Most of the procedural and substantive democrats involved in this general drift toward the center are prevented, if not by their historical sense, at least by their sense of humor, from leaving the American substance-to-be on the lap of the Anglo-Saxon gods. Whereas the apprentice historian winds up with almost a sigh of relief over his discovery of an alternative to the totalitarian way out from the “slaughterhouse of industrial exploitation,” Mr. Becker, subtle master-craftsman of the art and science of history, keeps his eyes fixed on the cruel fate which may befall democratic man as he flees from the plagues of monopoly capitalism only to find himself exposed to the germs of totalitarian dictatorship.

It is in the concluding pages of his all too brief classic on “Modern Democracy” that Mr. Becker faces this dilemma most unflinchingly. In the present collection, “New Liberties for Old,” the most significant essays are concerned less with the great dilemma than with the reaffirmation of an old faith in truth and human reason. This faith has re-emerged all the stronger from having been subjected, particularly during the pre-Munich years, to the doubts and misgivings which beset the author during his excursions into the underworld of historical relativism and pragmatic revolt against the universals. If we are to preserve our confidence in the future of democracy, whether as substance or as procedure, we cannot dispense with some such residual faith in truth and reason and intelligence and integrity and good will. Both what Mr. Becker says and the unforgettable way in which he says it give us a sense of great reassurance. And yet, as members of this socially minded but at the same time procedurally minded generation, we shall not be allowed for long to forget our double rendezvous with the devil of social injustice and the deep blue sea of political oligarchy. We, like Mr. Becker, cannot transcend the great dilemma by spiritual fiat.

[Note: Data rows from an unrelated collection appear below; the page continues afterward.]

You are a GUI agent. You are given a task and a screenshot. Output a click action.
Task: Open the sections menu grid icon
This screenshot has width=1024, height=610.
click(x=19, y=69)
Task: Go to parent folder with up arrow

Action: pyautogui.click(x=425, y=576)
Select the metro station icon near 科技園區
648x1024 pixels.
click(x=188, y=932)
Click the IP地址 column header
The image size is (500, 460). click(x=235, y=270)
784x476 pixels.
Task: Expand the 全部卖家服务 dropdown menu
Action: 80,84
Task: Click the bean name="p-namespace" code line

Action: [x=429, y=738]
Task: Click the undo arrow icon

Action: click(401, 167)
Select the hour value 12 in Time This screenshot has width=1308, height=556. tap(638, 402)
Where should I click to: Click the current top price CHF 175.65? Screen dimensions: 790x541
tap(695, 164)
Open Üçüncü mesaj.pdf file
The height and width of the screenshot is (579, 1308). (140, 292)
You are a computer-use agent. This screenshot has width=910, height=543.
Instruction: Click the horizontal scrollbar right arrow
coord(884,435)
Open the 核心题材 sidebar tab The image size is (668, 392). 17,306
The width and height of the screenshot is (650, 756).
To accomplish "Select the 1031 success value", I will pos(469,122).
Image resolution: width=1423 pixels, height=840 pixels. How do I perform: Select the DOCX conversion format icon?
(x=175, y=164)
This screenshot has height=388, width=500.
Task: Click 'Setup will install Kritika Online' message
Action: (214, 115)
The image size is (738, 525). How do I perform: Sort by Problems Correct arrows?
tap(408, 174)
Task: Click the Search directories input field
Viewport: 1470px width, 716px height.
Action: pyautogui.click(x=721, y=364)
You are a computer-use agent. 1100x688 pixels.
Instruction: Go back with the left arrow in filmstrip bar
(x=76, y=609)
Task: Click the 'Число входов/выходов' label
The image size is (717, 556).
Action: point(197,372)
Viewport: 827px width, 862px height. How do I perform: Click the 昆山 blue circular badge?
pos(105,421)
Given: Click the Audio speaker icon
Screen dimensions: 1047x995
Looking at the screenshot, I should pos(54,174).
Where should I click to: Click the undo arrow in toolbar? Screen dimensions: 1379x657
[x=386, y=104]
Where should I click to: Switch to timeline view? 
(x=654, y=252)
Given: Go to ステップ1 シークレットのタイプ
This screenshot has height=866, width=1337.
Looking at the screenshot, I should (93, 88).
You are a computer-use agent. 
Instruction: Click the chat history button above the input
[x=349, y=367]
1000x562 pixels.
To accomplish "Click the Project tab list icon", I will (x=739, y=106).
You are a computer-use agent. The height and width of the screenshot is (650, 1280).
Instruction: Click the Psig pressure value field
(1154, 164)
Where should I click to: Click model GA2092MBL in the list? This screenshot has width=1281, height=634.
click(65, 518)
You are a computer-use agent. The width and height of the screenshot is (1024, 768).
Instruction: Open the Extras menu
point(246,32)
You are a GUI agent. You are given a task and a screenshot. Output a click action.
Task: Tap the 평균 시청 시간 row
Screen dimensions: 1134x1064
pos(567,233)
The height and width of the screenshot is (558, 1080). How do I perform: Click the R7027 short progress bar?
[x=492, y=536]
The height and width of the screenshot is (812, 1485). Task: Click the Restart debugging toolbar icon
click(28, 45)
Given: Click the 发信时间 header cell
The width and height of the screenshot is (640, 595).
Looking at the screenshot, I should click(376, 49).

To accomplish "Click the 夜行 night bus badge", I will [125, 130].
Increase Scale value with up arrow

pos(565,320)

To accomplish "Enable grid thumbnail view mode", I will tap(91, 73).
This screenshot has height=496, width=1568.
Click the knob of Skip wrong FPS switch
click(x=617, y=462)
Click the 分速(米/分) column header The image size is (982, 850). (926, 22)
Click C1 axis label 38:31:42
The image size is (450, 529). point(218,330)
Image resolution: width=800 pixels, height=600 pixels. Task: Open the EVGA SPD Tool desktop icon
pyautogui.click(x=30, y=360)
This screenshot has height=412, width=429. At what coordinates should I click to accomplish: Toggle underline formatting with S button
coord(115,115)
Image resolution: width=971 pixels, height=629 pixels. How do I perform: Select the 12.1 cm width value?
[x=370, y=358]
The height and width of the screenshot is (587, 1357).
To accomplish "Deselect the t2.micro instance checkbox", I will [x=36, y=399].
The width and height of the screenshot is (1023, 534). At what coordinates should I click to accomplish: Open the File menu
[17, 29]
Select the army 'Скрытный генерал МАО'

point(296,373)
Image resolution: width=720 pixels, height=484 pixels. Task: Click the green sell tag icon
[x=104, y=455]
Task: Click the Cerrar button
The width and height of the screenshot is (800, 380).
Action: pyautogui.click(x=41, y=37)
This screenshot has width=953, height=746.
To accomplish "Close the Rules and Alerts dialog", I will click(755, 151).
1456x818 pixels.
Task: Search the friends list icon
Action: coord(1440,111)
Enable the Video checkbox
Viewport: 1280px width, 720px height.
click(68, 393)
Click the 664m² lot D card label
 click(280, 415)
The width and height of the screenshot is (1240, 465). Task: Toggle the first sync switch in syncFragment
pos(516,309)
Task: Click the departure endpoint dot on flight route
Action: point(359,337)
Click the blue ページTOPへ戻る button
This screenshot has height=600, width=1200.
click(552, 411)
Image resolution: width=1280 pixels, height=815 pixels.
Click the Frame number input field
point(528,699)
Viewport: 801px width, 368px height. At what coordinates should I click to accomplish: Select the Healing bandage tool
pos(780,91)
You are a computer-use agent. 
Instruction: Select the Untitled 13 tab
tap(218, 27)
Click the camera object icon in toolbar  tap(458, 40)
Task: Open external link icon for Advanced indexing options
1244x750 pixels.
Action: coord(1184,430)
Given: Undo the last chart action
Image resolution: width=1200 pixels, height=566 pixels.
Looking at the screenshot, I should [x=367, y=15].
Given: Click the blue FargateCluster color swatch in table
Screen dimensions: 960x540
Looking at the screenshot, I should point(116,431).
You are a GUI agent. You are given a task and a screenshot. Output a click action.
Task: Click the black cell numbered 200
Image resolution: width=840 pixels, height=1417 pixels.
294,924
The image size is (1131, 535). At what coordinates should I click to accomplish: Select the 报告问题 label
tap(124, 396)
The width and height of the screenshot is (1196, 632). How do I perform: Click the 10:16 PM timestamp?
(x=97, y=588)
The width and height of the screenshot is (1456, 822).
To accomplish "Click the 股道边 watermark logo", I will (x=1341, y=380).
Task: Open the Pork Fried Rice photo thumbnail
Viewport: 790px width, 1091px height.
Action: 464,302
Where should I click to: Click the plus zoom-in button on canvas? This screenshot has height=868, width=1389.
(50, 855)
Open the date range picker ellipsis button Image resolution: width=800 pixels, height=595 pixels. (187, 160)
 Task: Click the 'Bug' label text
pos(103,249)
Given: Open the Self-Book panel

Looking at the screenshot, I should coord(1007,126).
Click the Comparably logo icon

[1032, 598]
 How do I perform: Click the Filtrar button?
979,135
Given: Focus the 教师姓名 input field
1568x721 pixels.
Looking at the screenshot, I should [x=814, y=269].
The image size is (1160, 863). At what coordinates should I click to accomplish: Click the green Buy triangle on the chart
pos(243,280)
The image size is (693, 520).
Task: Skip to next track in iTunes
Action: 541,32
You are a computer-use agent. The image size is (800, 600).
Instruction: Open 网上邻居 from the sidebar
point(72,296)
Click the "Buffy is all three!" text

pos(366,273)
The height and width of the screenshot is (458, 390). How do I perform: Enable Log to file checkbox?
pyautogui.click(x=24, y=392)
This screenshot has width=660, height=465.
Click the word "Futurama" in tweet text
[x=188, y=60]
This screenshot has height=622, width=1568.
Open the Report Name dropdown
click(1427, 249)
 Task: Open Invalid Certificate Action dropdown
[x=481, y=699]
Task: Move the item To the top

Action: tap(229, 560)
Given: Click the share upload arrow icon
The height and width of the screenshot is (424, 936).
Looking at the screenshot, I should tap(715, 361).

Can our eventual democratic destination, known as the good society and the good individual, be reached by the good procedures of free election, free representation, and popularly controlled administration of the laws? Can the rank and file of this far-from-good society, which Mr. Dos Passos and Mr. Becker see about them, make and enforce good laws? Or must the good laws come first, from some other, some less corrupted source? If so, are we willing to subordinate procedural ways and means to larger substantive ends? This is more than a latter-day dilemma; it is an antinomy of the political mind which antedates by many generations the crash of ‘29 and the crash of ‘83; an antinomy which takes us back, in a sense to Milton, but more directly to Rousseau, the Arch-Ambivalent of the 1750’s, who, in his “Contrat Social,” has given us the classic statement of the case not only for democratic self-government, but also for the specially inspired legislator who is equipped to make good laws for a people still too corrupted by perverted institutions to make good laws for itself. The antecedent to the great dilemma of modern democracy is the great antinomy of eighteenth century democracy which was propounded by Rousseau and his Jacobin disciples. It is into this basic subsoil of ambivalence that we must dig if we are to get at the roots of our own hesitations between democratic procedure and democratic substance. In this direction, it is to be hoped, the real sequel to “the dilemma” of “Modern Democracy” will run.